Review the Announcement Like a Legal Document
When advising on a spec launch, review the announcement with the same care you'd review the legal terms. Make sure the public positioning is consistent with the actual IP framework. If the announcement says "open standard" but the IP terms are RAND, someone will notice. If it says "developed collaboratively" but one company controls the governance, that tension will surface. "Open" means something specific to the communities you're addressing, and if your usage doesn't match their expectations, the gap will be exploited.
Coordinate Partner Alignment Early
Coordinating a spec launch across multiple partners — each with their own legal review, their own PR team, and their own messaging preferences — is one of the most logistically challenging aspects of standards work. It's also one of the most important.
The announcement is where the standard enters the public conversation. The partner logos signal the breadth of support. The language frames how the community will evaluate the IP terms. Get it right, and the standard launches with momentum. Get it wrong, and you spend months doing damage control.
Start the coordination early. Share draft language with partner legal teams before the announcement, not after. Give people time to flag concerns. A simple, clear message that everyone can support is better than a perfect message that takes so long to negotiate that the launch window passes.
Ensure Consistency Between Marketing and Legal
The most common launch failure isn't a bad IP framework — it's a gap between what the marketing says and what the legal terms actually provide. The marketing team wants to say "open." The legal terms say "RAND with reciprocity." The press release says "60 partners." The governance gives one company unilateral control. These inconsistencies will be found, and they will be used against you.
Before the launch, have someone — ideally the attorney who knows both the IP terms and the community — read the announcement side by side with the legal documents. Flag every claim in the announcement and verify it against the actual terms. This is a concrete, mechanical step that prevents the most common perception problems.
15.6 The Operational Layer
The reasoning in this chapter is the why.

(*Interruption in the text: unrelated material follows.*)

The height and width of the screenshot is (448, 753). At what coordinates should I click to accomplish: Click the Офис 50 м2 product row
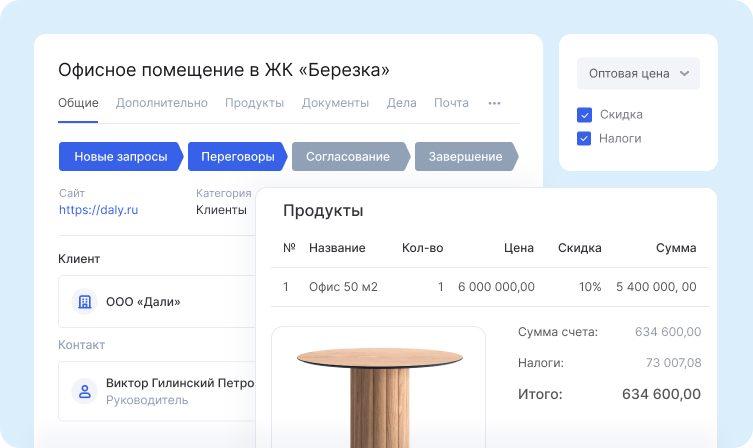[x=343, y=287]
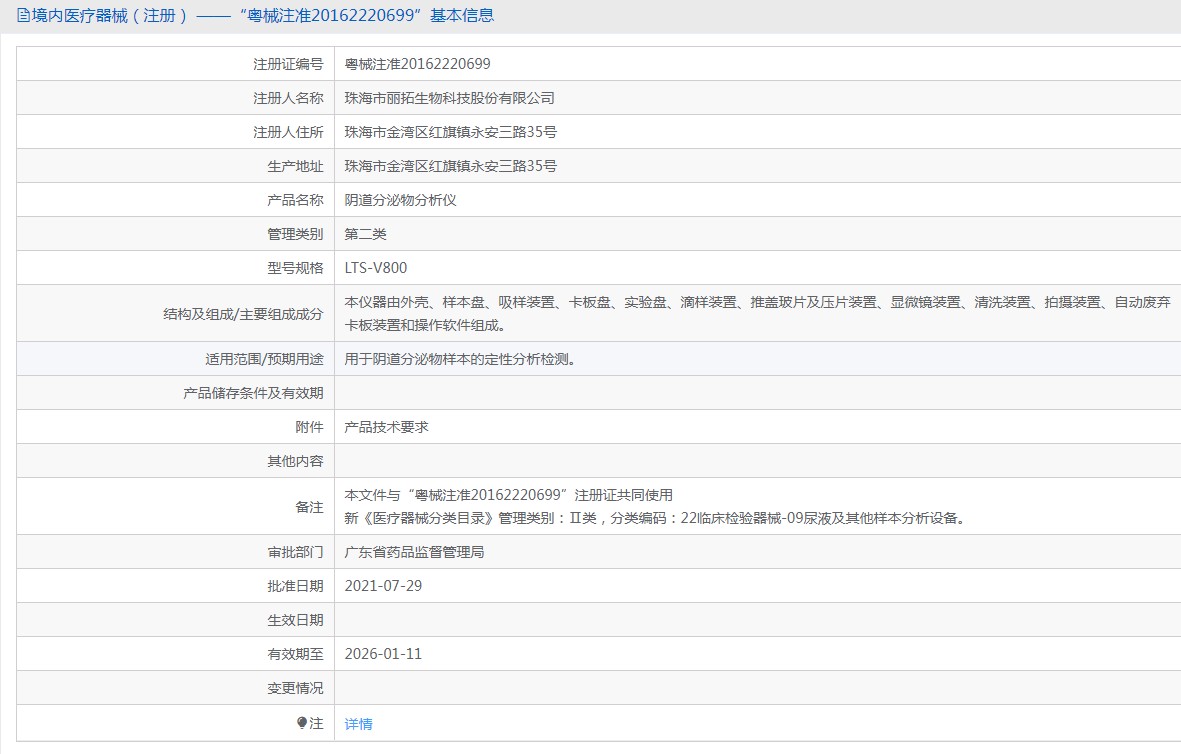
Task: Click approval date 2021-07-29
Action: click(x=383, y=586)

When you need the did-you-check, turn to Appendix B — Standards Engagement Checklist for Counsel. It mirrors the lifecycle of an engagement — before you join, IPR diligence, governance, the membership agreement, internal authorization, designating participants, ongoing hygiene, when things go wrong, and exiting — as a scannable prompt list you can pull up before a particular conversation. The two are designed to be used together: read this chapter once, keep the appendix at hand.